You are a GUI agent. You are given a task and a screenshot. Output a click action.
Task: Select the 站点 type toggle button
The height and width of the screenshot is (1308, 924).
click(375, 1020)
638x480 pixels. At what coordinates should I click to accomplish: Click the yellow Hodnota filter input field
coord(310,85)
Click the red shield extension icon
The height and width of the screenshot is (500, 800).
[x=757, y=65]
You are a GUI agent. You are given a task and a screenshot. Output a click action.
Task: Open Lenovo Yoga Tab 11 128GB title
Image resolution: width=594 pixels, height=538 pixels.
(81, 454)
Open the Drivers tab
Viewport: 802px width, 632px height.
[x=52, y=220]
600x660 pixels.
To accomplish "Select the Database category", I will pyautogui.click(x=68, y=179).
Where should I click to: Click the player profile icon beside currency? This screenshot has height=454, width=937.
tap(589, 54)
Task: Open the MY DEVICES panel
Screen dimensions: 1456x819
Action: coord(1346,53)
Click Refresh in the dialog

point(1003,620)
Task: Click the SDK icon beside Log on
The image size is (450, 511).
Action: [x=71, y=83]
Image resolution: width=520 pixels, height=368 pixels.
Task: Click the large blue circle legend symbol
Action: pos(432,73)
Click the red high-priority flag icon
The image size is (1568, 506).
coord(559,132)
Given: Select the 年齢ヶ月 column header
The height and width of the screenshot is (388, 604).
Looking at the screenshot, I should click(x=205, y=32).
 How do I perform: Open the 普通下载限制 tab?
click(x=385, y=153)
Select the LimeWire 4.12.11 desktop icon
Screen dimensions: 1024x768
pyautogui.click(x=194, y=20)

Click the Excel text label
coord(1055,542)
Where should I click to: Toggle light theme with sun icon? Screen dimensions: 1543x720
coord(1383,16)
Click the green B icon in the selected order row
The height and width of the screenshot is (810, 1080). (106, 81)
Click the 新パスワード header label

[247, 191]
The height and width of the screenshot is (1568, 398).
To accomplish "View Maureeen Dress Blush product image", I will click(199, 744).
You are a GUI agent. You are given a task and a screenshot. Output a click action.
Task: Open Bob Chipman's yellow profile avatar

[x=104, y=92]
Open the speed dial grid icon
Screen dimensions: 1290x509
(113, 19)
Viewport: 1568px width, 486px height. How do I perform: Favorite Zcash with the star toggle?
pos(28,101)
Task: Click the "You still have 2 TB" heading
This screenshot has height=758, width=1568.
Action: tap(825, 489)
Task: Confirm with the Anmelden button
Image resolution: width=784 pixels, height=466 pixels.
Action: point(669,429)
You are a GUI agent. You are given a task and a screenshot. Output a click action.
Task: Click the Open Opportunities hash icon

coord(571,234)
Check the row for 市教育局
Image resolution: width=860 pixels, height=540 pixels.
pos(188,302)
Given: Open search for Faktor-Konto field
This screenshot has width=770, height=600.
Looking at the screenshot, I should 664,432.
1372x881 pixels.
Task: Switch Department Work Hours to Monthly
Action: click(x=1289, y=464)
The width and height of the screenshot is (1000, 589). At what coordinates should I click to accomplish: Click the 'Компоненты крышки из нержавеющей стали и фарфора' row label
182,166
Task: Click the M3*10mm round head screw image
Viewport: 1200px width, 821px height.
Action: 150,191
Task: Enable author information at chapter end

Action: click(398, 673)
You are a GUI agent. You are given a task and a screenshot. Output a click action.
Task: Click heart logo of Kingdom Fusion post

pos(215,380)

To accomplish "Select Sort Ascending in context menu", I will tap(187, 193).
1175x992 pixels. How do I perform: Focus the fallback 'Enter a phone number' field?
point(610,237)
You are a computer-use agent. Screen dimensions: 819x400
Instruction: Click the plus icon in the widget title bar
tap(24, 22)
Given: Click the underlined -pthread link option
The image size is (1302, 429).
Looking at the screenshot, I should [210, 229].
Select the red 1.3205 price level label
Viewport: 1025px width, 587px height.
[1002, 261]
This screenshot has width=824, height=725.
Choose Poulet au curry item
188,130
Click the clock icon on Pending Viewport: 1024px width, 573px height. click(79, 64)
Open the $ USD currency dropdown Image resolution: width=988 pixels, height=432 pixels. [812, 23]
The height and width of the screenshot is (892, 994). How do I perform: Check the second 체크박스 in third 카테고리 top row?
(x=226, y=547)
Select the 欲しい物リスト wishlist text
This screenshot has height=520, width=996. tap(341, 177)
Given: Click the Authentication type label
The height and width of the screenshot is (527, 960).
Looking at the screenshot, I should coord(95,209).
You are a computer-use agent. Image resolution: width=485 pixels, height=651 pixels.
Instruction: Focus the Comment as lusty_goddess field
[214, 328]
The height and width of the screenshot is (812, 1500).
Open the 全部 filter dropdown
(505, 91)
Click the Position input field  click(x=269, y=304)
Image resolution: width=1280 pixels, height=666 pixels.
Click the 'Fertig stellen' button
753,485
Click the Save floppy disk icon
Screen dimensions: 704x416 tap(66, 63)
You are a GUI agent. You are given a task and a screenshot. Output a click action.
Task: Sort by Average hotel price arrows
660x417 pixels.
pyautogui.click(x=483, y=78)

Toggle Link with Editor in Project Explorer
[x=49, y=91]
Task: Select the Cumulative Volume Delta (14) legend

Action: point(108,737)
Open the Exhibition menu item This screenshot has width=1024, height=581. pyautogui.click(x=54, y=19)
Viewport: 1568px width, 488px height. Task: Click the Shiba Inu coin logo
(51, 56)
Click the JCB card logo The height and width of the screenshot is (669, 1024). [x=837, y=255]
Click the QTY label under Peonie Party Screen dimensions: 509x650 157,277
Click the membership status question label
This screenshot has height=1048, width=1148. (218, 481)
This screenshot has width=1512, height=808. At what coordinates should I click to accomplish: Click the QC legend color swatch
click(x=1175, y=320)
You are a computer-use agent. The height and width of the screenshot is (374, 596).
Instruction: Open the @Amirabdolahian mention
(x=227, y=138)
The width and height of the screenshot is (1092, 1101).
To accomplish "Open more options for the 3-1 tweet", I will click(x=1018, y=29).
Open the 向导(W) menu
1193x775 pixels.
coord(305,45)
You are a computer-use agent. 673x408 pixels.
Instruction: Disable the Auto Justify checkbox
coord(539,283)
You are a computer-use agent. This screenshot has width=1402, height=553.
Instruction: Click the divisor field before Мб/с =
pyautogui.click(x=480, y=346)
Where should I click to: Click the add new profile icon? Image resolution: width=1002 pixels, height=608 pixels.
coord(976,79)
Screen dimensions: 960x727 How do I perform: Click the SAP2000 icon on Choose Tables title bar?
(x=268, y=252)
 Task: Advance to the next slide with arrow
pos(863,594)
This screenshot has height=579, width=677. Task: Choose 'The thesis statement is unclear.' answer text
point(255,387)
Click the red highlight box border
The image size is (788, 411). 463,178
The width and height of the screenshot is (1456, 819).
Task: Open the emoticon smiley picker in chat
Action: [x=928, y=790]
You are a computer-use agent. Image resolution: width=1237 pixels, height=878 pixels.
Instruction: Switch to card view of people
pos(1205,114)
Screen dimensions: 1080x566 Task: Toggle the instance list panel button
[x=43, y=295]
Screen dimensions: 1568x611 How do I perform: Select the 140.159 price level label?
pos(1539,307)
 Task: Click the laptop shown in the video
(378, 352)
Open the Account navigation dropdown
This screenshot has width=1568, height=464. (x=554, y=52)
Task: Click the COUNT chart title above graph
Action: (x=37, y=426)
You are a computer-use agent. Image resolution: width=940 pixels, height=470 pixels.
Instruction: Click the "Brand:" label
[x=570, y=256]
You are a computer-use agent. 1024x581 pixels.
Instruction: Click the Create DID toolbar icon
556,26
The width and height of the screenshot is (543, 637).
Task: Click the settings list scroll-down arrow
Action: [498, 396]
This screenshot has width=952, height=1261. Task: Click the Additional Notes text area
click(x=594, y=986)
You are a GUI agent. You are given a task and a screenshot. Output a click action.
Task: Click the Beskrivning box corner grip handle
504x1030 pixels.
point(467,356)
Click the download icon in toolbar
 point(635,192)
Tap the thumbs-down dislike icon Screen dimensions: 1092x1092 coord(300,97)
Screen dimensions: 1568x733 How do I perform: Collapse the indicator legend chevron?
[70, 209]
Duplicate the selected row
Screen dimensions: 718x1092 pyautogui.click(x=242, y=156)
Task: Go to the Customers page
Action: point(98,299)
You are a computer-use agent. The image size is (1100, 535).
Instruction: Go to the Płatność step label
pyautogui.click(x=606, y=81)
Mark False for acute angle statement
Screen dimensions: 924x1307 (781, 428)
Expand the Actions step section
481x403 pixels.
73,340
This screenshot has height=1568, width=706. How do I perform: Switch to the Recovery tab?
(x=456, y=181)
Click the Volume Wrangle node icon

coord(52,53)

-- Work request --
The required output is the exact sequence of lines from the one containing "Mark False for acute angle statement" through the end of the listing, both endpoints included.

-- Written response --
Mark False for acute angle statement
Screen dimensions: 924x1307 (781, 428)
Expand the Actions step section
481x403 pixels.
73,340
This screenshot has height=1568, width=706. How do I perform: Switch to the Recovery tab?
(x=456, y=181)
Click the Volume Wrangle node icon

coord(52,53)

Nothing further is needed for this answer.